Prix de la Critique 2016 – Meilleur Seul en scène

Cinq ans auparavant, il tue sa femme. Dans cette autobiographie, un des plus grands esprits de son temps, Louis Althusser, interprété par Angelo Bison, tente, mais en vain, de comprendre avec une honnêteté effarante un geste à jamais incompréhensible. Une performance à la frontière entre folie et hyper-conscience. À la place fragile où, en réalité, sont tous les Hommes. Ce spectacle a reçu le Prix de la critique du meilleur seul en scène 2016.


C’est l’adaptation d’une longue confession d’un philosophe marxiste, une des coqueluches parisiennes des années 70.
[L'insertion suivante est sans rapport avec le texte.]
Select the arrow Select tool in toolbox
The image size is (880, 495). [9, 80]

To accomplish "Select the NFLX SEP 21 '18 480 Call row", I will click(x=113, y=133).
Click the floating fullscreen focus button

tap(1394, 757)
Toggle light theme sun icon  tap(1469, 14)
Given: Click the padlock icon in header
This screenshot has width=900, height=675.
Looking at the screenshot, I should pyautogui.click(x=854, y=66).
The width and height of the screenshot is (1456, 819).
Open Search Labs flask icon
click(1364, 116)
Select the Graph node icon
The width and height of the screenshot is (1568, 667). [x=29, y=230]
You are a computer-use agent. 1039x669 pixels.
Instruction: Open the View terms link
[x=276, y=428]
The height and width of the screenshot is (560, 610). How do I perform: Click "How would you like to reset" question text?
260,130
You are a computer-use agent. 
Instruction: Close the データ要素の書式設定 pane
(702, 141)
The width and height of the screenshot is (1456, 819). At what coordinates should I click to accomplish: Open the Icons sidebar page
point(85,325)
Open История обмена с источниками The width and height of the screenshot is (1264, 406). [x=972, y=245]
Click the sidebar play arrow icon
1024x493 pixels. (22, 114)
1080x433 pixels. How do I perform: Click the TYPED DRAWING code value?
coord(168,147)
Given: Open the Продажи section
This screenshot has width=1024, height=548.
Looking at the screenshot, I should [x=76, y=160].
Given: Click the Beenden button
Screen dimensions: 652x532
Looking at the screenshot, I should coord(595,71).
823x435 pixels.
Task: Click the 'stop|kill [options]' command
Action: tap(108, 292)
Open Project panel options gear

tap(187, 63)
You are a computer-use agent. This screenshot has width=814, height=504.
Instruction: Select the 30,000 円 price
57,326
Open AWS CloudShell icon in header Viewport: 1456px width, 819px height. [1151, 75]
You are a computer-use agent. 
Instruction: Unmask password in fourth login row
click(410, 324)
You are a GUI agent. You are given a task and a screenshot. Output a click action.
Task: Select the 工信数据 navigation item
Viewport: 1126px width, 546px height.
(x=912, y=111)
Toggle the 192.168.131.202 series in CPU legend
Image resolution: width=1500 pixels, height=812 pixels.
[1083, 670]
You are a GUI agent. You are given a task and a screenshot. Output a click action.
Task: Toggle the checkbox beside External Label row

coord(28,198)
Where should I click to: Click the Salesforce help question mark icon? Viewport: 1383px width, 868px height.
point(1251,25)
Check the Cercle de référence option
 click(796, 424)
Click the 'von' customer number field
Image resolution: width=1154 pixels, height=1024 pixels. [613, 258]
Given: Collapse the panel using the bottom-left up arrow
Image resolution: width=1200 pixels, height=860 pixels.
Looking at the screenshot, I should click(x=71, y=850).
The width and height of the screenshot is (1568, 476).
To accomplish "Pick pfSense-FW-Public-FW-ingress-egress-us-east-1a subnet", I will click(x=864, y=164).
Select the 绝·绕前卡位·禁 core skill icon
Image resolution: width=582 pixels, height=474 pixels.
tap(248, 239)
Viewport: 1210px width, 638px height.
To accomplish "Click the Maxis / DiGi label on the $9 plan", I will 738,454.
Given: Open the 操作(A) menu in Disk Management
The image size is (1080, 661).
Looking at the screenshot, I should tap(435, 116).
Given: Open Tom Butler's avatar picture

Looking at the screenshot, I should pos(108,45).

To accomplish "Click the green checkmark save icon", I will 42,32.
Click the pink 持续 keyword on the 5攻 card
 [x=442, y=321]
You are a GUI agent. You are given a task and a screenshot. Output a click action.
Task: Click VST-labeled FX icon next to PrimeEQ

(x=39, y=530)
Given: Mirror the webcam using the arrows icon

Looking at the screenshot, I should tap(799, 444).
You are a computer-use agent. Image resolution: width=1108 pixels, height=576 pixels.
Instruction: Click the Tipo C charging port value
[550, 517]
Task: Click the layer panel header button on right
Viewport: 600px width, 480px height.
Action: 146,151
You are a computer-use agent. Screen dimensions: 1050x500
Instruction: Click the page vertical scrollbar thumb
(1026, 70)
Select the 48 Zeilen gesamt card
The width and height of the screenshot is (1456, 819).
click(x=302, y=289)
Il a tué sa femme dans une crise de folie, en 1980. Aussitôt interné dans un asile, il bénéficie d’un "non-lieu" qui le prive d’un procès. Quand il sort, 2 ans plus tard, il regrette l’absence de procès qui lui aurait permis d’être responsable de sa vie, face à des jurés et de retrouver son identité. La longue confession, 350 pages résumées en 1 H 30 par les soins de Michel Bernard, metteur en scène, n’a jamais été publiée de son vivant.
Son intérêt dépasse l’anecdote historique et nous plonge dans un enfer existentiel : que se passe-t-il dans la tête d’un individu que son intelligence est supposée préserver des tentations du meurtre? Aucun plaidoyer mais une plongée, sans complaisance, dans les gouffres d’un dépressif chronique.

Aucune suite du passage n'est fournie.